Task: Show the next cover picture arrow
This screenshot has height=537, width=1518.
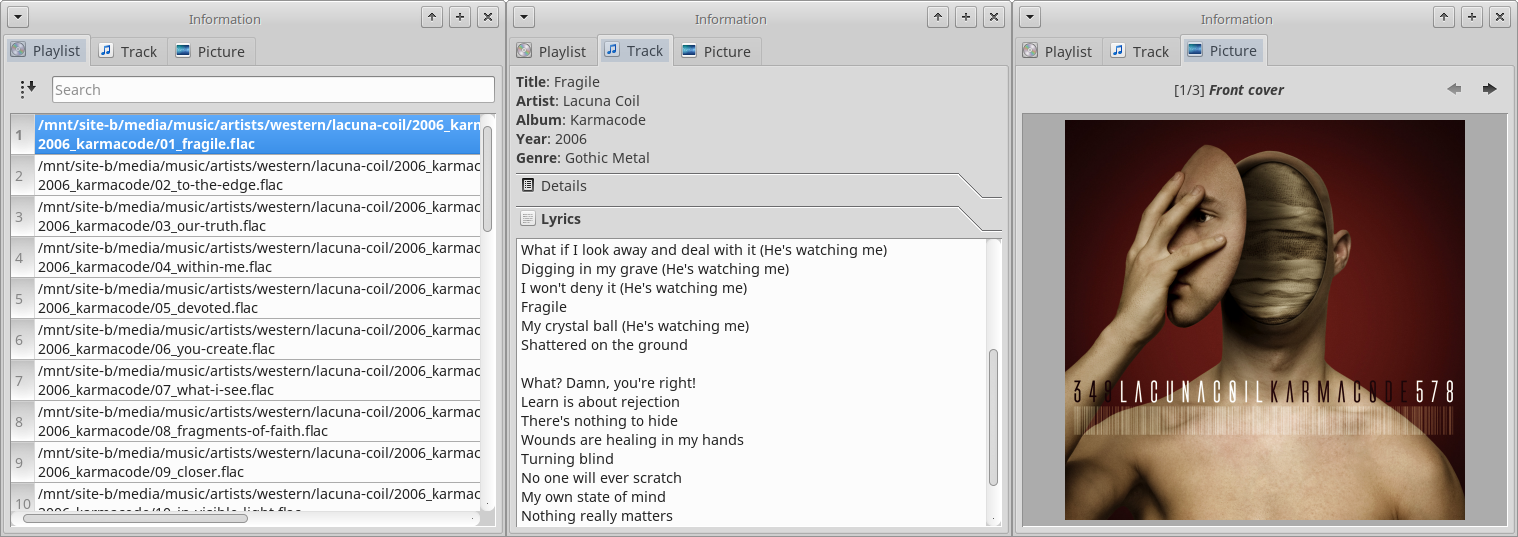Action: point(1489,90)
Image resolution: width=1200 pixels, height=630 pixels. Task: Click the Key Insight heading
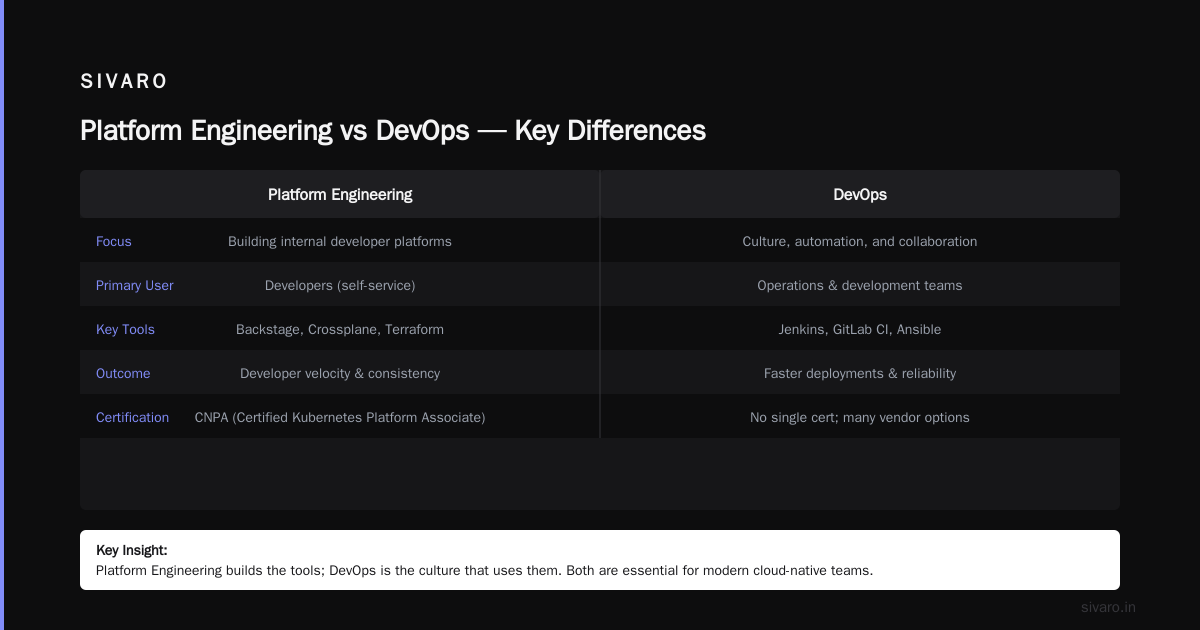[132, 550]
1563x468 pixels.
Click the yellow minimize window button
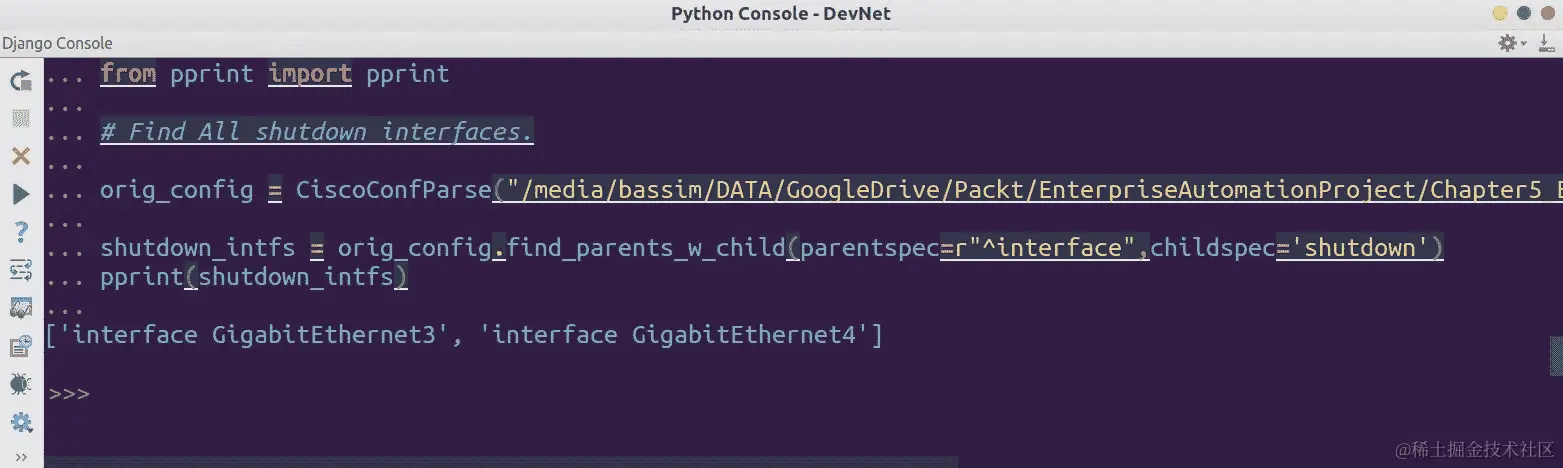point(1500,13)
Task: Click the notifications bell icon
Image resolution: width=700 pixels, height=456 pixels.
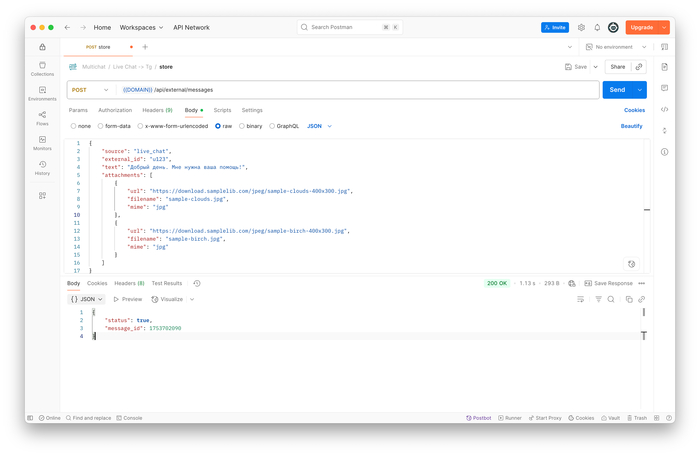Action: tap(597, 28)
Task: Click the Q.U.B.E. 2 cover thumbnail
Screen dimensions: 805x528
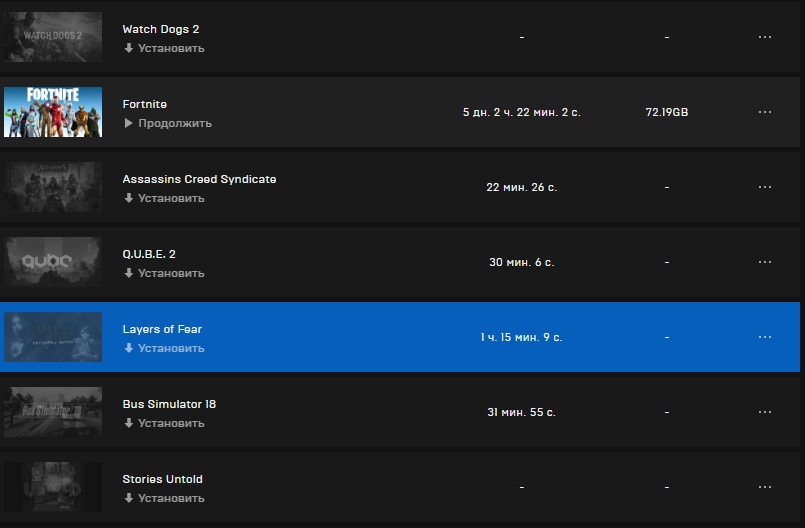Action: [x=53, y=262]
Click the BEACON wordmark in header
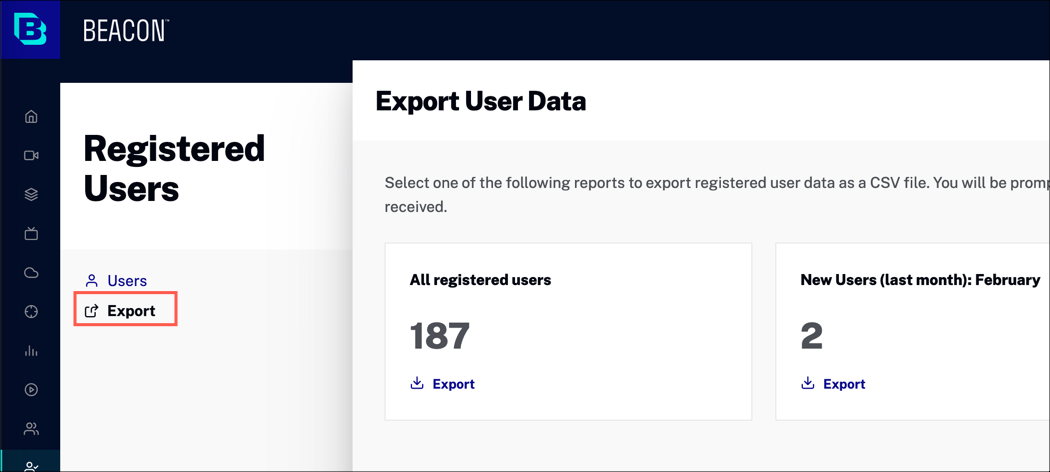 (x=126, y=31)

· · · · ·

[Work instructions]:
Every entry should be repeated verbatim, with the pictures left out.

[Task result]:
Task: Show the next cover picture arrow
This screenshot has height=537, width=1518.
Action: point(1489,90)
Image resolution: width=1200 pixels, height=630 pixels. Task: Click the Key Insight heading
[132, 550]
1563x468 pixels.
Click the yellow minimize window button
point(1500,13)
Task: Click the notifications bell icon
Image resolution: width=700 pixels, height=456 pixels.
Action: tap(597, 28)
Task: Click the Q.U.B.E. 2 cover thumbnail
Screen dimensions: 805x528
Action: [x=53, y=262]
Click the BEACON wordmark in header
 (x=126, y=31)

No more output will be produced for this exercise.